**Extracted data:**
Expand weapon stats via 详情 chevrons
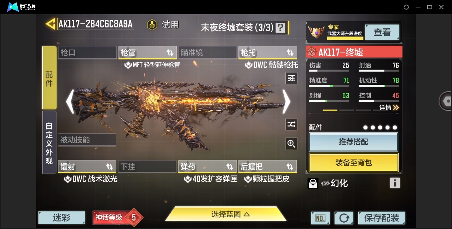The width and height of the screenshot is (452, 229). point(389,107)
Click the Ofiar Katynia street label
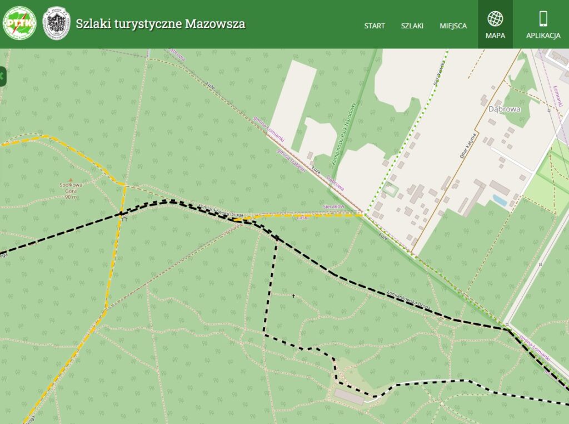Image resolution: width=569 pixels, height=424 pixels. click(x=468, y=146)
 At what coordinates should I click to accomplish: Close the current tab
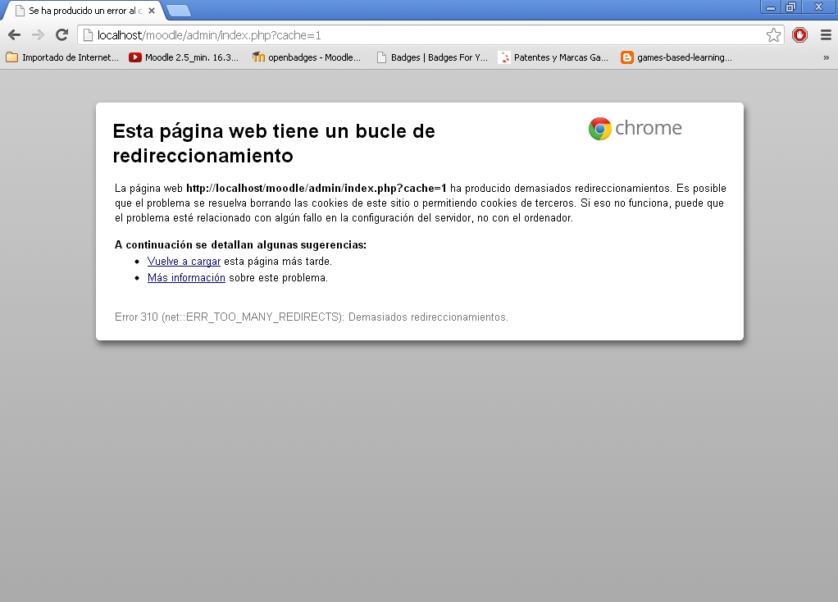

**What to do:** Give the data again exactly as written, with no pictures included.

**Written answer:**
Expand weapon stats via 详情 chevrons
The width and height of the screenshot is (452, 229). point(389,107)
Click the Ofiar Katynia street label
Image resolution: width=569 pixels, height=424 pixels. click(x=468, y=146)
 At what coordinates should I click to accomplish: Close the current tab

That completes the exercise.